After thinking about it, I won't write this book anyway, so I'll play it.
You say maybe we shouldn't have met, otherwise we wouldn't have all this......
I think, the protagonist thinks the same way, perhaps, without me, he would be the protagonist of other novels, thus reaching the top, but here, I am sorry for him, put him in a eunuch, it's a pity, who made me have no motivation to persevere? Is there anything that can change my mind? I don't know, but it's all pointless, isn't it? What is the meaning of everything that is not brought by life and not taken away by death? I don't know, just for some material pleasures? Or maybe I don't know if I can continue the descendants of the bloodline? I don't know, everything is doubtful to me, I don't know why, I don't know how to be a real life? I think a lot of people have this question, and I'm just more intense, so strong that it has affected my life. Pen % fun % Pavilion www.biquge.info
In fact, I think a lot of the time, if I didn't get in touch with the Internet, I should still be in school now, instead of doing some menial work, although I don't mean to look down on these jobs, but it's really a pity, isn't it? For me, the online article just disrupted my life, I liked to read books, it was those serious classics, not the current online articles, I still remember when I was a child, my dad's joke, gave me a hundred yuan, I didn't choose to play games, surf the Internet, and didn't eat, drink and have fun, I took it to buy books, a bunch of thick books, idiom dictionaries, word dictionaries, Uncle Tom's Cabin, the Wizard of Oz, etc., in the midst of it, my mind traveled through the world, let me experience the exotic, but now, Most of the articles I read are nonsense, that is, I have read them and I can't absorb nutrients, as for those books that are really beneficial to me? I really want to spit on the web article loudly! Because of these nonsense texts, I basically read books at a glance and ten lines, and I now read famous books and other books basically in a rough way, and I can't really read it, and the online text has affected my reading.

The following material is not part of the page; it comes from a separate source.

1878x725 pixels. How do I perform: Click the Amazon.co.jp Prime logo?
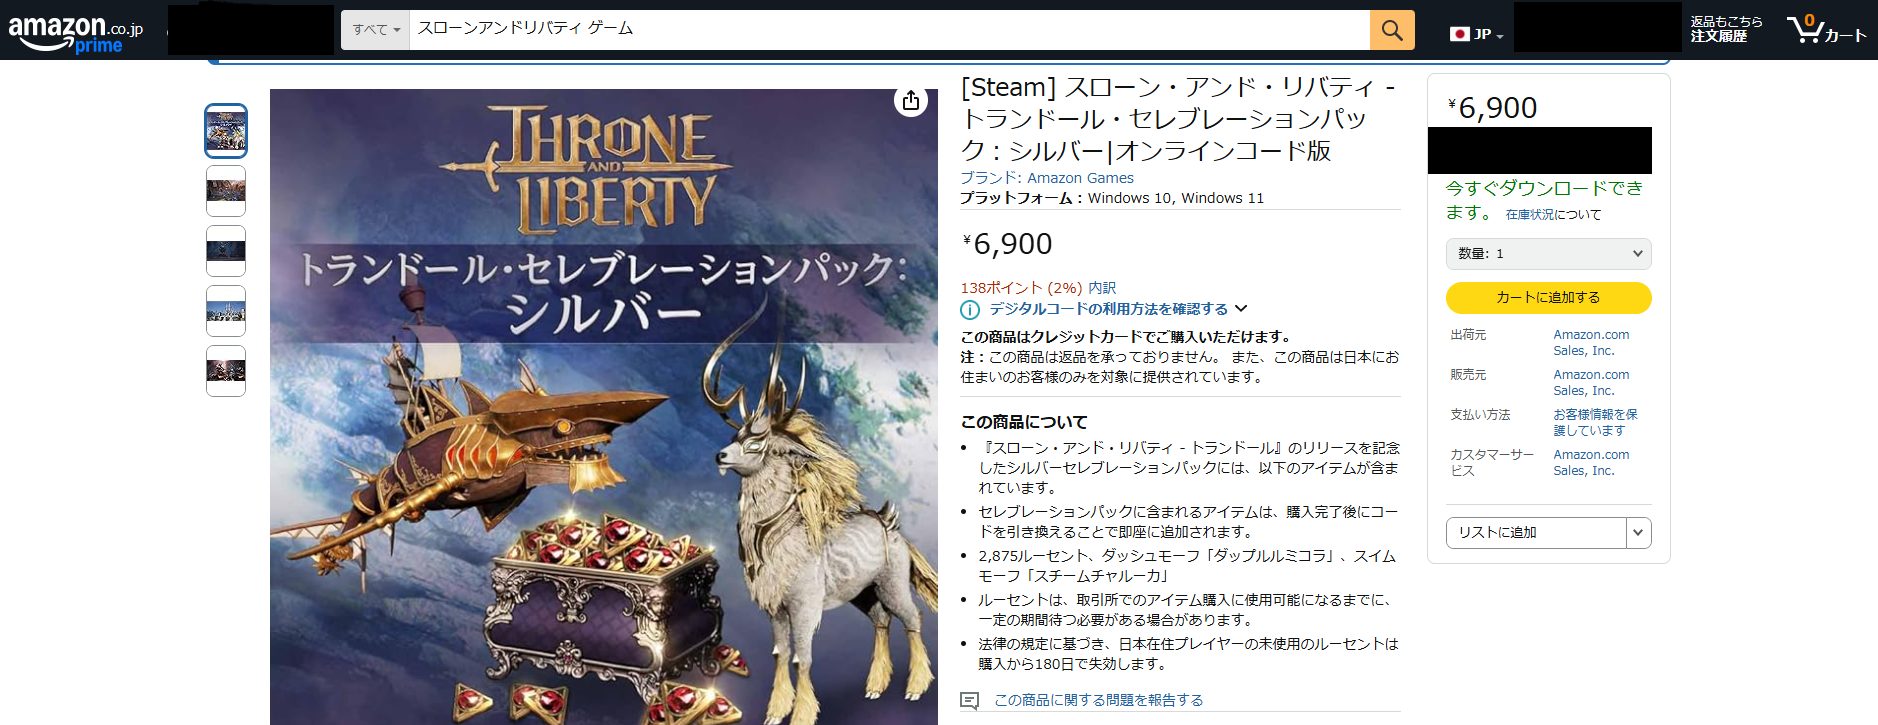(x=75, y=32)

Again, the complicated online articles have also constructed a chaotic worldview for me, if it weren't for the constraints of my parents, maybe I wouldn't be here now, but in a prison. There is no distinction between good and bad, right and wrong are unknown, these are all characters formed under the influence of certain online articles. If others hadn't been taught by someone who was clear about right and wrong, maybe everything would have been even more confusing...
I don't know what I'm talking about, maybe, I don't even know what kind of person I am, no, not perhaps, in fact, I just never knew myself.